“...time was not passing...it was turning in a circle...”
― Gabriel García Márquez, One Hundred Years of Solitude
[[[Sordid—adjective. Ignoble actions and motives; arousing moral distaste and contempt; marked by baseness or grossness. Similar: sleazy, seedy, vile, dirty, filthy.]]]
It is Day 200 of the war. Here’s the situation, the full picture. I won’t spare you the sordid details. Why should I? Nobody is sparing anyone the sordid details anymore.
There is no quiet on any front. “Fierce” battles rage [[as if all battles aren’t fierce?]] in Gaza, Lebanon, the Golan Heights, Damascus, the West Bank, Tehran, Yemen, Yale, Harvard and Columbia.
The North and the South of my country are under siege, largely abandoned hellscapes. My country, with its nuclear submarines, stealth bombers, cruise missiles, spy satellites, Jewish space lasers— supposedly the most powerful country in a radius of 1,000 miles— is buckling under the weight of several simultaneous fronts, 200 days and counting.
Over 300,000 soldiers are being sent this way, then that way, then this way again. The blanket is too short to cover the bed. By the time the soldiers get home to sleep in their own beds again for a few days, they’re all over the place. So are their spouses. So are their finances. And don’t get me started on their children. Nobody knows what will be with the children. Who knows what sordid future awaits them.
But the soldiers who come home in one piece to rest are the lucky ones. Some soldiers come home in pieces. And even they are the lucky ones, at least most of their pieces are together so they can be buried. Some soldiers’ pieces are still being held by the enemy. Recently a special unit was sent to bring back the severed head hacked off a soldier’s body with a spade on October 7. They found it wrapped in plastic and kept in an ice cream fridge in Gaza. The unit brought the head to his father. Can you take a moment to see this situation? Can you look at this image, this act of sordid kindness? A commander bringing a father his son’s head, missing from his son’s body for a hundred days? I told you it was sordid. Still, the father was grateful he could bury his fallen son with some respect, at least he could give him that —and the country bowed its head in reverence. It has been normalized. If, someday, another son’s head is taken, nobody will bat an eyelid. An eye for an eye, a head for a head. What a sordid world we live in.

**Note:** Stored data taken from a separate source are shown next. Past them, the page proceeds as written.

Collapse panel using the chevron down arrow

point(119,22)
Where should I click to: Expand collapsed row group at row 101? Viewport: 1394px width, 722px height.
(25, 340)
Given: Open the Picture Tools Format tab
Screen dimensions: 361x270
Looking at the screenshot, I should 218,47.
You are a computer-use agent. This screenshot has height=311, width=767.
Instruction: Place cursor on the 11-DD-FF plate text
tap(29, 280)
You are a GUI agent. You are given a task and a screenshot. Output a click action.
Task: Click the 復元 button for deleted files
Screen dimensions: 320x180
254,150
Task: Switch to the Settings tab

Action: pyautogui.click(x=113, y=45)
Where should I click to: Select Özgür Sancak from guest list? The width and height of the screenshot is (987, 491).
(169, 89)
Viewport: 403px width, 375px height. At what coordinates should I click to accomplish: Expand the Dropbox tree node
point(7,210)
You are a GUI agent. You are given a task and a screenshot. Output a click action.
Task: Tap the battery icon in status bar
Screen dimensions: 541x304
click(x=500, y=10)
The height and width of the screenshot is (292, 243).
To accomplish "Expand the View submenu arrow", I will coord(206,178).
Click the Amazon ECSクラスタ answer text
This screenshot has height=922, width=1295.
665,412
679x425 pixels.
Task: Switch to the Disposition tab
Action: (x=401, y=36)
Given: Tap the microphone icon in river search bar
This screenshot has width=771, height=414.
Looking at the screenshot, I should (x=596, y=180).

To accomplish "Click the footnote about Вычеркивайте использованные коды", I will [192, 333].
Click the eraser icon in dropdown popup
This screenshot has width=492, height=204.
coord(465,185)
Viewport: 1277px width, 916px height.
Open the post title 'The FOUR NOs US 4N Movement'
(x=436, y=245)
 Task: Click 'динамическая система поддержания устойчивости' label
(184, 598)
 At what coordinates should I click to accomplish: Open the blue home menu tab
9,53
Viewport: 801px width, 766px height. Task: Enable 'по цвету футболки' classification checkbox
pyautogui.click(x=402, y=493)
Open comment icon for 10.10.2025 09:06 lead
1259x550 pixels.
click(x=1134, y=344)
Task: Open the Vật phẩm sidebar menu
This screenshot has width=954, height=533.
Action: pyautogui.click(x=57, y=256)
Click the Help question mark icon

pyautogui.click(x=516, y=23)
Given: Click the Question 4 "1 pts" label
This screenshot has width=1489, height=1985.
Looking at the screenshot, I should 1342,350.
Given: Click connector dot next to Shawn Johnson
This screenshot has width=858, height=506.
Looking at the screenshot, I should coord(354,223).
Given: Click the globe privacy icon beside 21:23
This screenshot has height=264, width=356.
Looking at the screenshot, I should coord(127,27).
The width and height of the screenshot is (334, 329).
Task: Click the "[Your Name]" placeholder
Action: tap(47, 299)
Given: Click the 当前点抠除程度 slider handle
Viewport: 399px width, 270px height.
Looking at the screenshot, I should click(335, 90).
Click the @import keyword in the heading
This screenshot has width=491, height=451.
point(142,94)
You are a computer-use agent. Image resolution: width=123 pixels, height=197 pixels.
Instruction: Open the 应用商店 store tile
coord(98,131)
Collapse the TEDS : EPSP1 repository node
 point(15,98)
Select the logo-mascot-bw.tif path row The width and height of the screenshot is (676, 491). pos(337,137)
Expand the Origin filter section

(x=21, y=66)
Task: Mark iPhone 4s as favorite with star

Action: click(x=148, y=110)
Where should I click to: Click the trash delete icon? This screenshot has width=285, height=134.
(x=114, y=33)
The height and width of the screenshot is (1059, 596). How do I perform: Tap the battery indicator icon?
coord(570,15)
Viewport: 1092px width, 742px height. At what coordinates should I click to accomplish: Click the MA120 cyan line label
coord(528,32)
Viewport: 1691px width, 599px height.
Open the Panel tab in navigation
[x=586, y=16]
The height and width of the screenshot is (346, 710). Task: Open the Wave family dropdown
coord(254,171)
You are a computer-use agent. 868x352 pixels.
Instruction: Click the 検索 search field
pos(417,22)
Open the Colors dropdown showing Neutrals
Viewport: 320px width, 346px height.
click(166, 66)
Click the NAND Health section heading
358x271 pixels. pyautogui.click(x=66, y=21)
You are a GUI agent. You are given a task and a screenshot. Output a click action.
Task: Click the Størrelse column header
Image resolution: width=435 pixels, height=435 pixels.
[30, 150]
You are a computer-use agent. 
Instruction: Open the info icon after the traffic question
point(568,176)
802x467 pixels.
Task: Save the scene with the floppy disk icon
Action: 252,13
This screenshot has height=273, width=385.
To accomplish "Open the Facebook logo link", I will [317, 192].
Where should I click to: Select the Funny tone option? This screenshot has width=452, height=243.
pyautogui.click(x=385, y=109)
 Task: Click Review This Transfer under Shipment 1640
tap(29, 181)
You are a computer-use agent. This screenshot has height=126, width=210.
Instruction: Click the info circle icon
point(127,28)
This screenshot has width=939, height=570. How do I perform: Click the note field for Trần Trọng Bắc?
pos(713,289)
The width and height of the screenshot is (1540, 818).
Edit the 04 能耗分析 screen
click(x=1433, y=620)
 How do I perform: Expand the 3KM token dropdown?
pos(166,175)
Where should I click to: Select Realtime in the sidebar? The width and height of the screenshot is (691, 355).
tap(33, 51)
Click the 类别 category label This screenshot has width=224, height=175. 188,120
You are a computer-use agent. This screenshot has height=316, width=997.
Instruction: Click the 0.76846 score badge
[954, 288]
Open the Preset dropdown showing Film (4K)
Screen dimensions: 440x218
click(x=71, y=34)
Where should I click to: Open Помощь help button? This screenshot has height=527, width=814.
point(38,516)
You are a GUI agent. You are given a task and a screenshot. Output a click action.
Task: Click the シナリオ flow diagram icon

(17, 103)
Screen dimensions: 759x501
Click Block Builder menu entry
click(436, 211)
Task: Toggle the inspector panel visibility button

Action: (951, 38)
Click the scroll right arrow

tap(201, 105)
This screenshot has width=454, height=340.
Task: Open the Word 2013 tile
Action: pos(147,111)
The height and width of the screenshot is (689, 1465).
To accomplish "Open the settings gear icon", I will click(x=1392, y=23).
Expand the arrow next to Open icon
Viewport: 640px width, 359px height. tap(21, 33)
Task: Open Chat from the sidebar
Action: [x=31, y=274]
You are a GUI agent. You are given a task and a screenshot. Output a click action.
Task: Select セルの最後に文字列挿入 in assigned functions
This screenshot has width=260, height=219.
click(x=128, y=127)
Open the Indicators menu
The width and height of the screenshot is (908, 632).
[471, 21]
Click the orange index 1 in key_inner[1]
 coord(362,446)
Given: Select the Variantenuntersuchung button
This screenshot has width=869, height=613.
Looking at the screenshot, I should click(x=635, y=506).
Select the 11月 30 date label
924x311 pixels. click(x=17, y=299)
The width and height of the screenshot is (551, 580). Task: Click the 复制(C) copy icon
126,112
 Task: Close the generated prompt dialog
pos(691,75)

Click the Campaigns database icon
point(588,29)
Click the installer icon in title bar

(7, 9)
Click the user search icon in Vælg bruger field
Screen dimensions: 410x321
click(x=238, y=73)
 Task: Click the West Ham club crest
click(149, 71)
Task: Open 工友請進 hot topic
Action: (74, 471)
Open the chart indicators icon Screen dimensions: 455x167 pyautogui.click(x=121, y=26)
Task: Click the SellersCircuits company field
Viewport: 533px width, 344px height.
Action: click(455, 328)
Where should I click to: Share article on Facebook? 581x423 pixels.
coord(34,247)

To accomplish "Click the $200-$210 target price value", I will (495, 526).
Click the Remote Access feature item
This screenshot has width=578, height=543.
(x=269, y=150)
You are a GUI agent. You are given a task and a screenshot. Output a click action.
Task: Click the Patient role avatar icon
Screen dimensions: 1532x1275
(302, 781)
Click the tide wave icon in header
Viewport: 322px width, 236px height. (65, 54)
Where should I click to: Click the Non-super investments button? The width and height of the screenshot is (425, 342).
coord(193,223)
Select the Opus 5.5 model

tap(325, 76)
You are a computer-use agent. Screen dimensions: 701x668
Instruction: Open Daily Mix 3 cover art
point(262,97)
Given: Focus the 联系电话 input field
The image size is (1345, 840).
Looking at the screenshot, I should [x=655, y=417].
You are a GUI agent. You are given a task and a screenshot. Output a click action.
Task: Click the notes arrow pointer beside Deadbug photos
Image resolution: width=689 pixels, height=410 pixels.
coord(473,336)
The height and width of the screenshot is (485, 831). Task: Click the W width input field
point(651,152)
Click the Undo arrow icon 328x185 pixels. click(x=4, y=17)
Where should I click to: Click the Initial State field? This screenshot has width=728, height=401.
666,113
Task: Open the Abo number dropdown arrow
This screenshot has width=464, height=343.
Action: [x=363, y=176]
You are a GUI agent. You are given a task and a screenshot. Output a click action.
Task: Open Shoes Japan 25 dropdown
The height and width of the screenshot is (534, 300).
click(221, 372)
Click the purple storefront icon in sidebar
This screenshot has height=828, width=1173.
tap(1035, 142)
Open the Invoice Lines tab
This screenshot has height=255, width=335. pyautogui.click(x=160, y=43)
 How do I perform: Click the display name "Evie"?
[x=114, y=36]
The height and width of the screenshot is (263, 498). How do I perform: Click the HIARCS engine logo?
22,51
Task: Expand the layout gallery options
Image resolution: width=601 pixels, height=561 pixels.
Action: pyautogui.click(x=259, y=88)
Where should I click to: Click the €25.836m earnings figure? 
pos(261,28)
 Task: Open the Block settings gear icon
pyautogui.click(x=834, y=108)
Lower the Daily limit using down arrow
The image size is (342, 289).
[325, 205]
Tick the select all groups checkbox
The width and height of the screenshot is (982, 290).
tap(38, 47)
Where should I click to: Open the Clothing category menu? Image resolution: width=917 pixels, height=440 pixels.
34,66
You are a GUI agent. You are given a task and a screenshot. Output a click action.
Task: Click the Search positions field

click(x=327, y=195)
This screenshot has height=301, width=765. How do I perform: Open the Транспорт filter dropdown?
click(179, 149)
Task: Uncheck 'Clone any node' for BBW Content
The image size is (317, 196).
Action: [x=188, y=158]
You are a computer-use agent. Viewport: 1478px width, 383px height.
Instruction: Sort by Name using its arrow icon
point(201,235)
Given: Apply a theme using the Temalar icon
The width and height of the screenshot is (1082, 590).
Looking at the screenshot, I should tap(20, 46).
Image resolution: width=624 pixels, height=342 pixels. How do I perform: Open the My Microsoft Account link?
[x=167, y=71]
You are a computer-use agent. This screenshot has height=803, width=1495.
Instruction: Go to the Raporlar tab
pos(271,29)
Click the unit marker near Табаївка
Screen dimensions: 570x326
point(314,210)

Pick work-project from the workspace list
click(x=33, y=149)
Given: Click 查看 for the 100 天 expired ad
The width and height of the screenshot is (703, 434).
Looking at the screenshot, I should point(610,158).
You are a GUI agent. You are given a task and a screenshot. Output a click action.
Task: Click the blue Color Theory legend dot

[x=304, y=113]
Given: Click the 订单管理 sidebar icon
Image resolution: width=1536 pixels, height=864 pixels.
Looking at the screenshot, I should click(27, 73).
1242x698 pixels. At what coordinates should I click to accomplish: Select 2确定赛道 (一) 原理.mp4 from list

In Northern Israel —or Occupied Northern Palestine as it’s called at expensive American universities —explosive suicide drones crash into city council buildings and army barracks; electricity lines are blown up, then electrical workers who come to fix the lines are shot in the head by snipers over 3km away; rockets crash into world-class wineries; mortars blow up chicken coops and cow sheds. Any cows that survive are later blown up in rocket attacks on Shwarma shops. Farms lie fallow: over 200 days, our reconnection to the land we were expelled from 2,000 years ago is being severed, like a head off a soldier’s neck. It’s sordid.
100,000 Israeli civilians are “internally displaced” —the way you feel the morning after an overnight trance-party-cum-massacre in the desert. For 200 days they feel like this. Most of these 100,000 are still in hotels. They can’t go back home. Their homes have big rocket holes in them, walls and roofs blown off, craters in the kitchen, cars burnt in the driveway. And nobody knows how long this is going to be going on for. It’s sordid. The hotels don’t want them anymore, they want paying customers not homeless zombies. Suicide rates are through the roof. But at least there is a roof.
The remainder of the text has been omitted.